La primera apuesta de Guadalupe para su vida en el mundo de la creación se ancló en su deseo de ser actriz, pero algo se atravesó en su camino: “Me quedaba prácticamente muda cuando tenía que hablar, mi español es perfecto, en mi casa en Estocolmo estaba prohibido hablar en otro idioma que no fuese el de nuestro país, de modo que me parece que la traba era de orden emocional más que otra cosa. La danza, como posibilidad de expresión, también se cruzó en mi camino, pero fue finalmente la pintura el lugar donde me sentí plena, capaz, enamorada”, dice.
Con esta certeza en el corazón, Guadalupe Fernández atravesó y fue parte de la movida artística de los ’80, el mundo donde se agitaba con ansias en el Rojas de Gumier Maier, en el Parakulutral de Las Gambas al Ajillo y aun en los espacios institucionales que surgieron a partir de la bienal de arte joven, como el Centro Cultural Recoleta. Fernández fue parte de ellos y vivió como un privilegio haber sido asistente de Liliana Maresca y luego de Marcia Schvartz.

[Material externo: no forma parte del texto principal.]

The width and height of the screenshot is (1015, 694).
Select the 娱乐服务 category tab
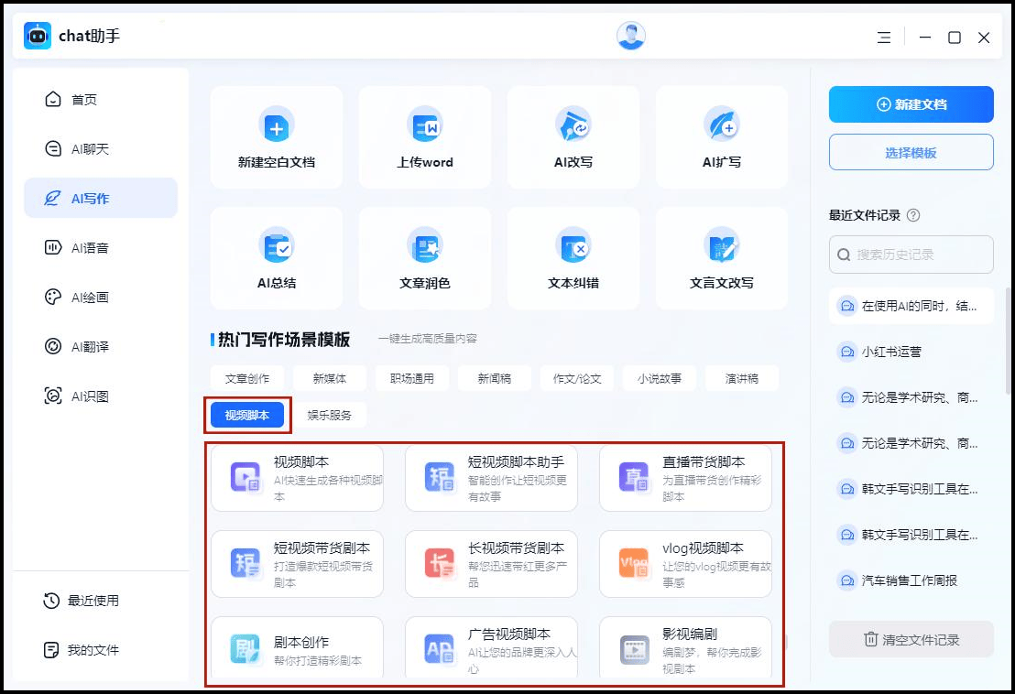coord(329,415)
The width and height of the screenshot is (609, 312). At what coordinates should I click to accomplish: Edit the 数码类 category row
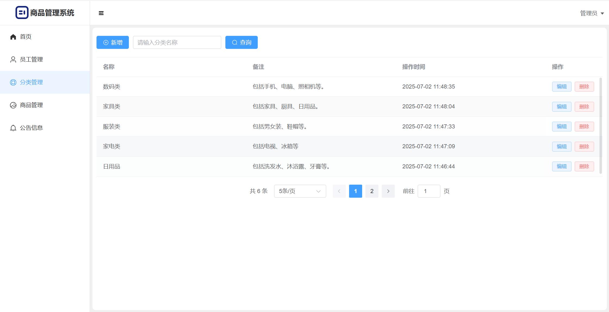(561, 87)
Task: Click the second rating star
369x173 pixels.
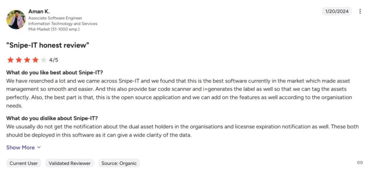Action: point(19,60)
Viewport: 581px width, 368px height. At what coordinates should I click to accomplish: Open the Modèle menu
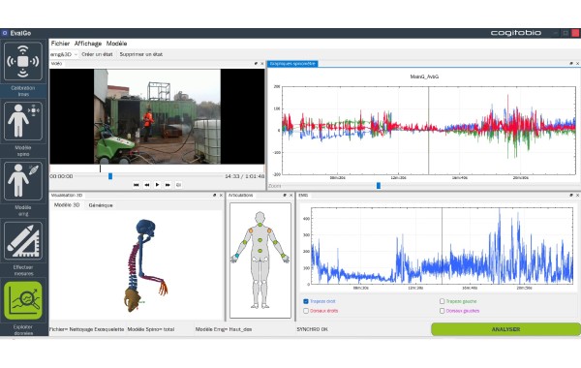click(117, 44)
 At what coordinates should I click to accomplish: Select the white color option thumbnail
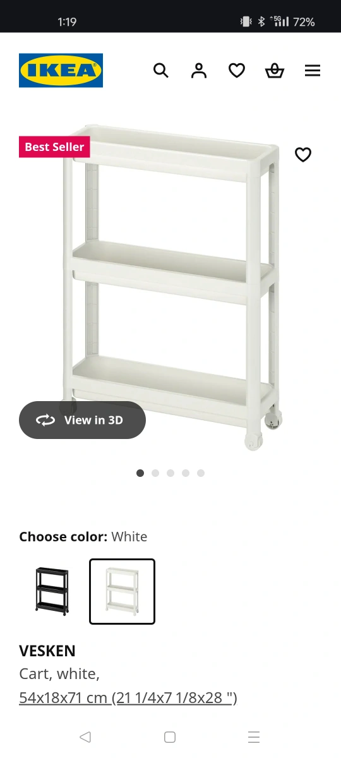click(x=122, y=591)
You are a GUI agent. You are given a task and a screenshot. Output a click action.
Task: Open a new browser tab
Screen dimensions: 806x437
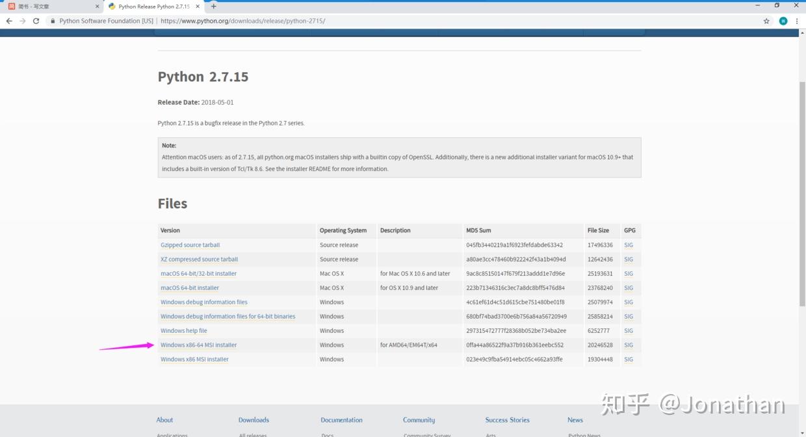[x=214, y=6]
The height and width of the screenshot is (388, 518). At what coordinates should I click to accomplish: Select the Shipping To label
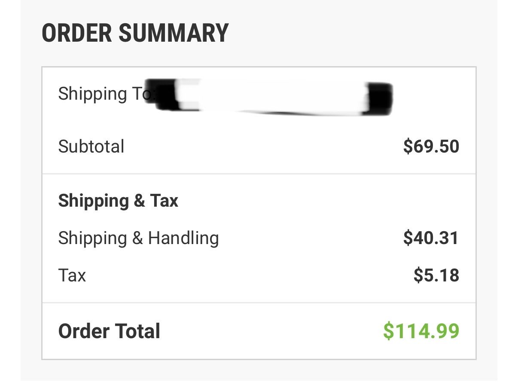103,94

“Trabajar con Liliana no era sólo una experiencia artística, era una experiencia de vida. Yo hacía lo que ella me pedía: desde ir a pagar una cuenta hasta recortar diarios para alguna de sus obras. Mi admiración hacia ella fue incondicional y su generosidad con quienes tuvimos la suerte de entrar en su círculo generaba algo muy natural: el de hacer cualquier cosa para ella, porque todo –desde un trámite común y corriente hasta participar en la producción de alguna obra suya– tenía la misma importancia. Esa cuestión de vivir en el momento mientras el momento está sucediendo, esa certeza de que ninguna acción es descartable o inferior, es una de las enseñanzas más preciadas que tomé de ella.”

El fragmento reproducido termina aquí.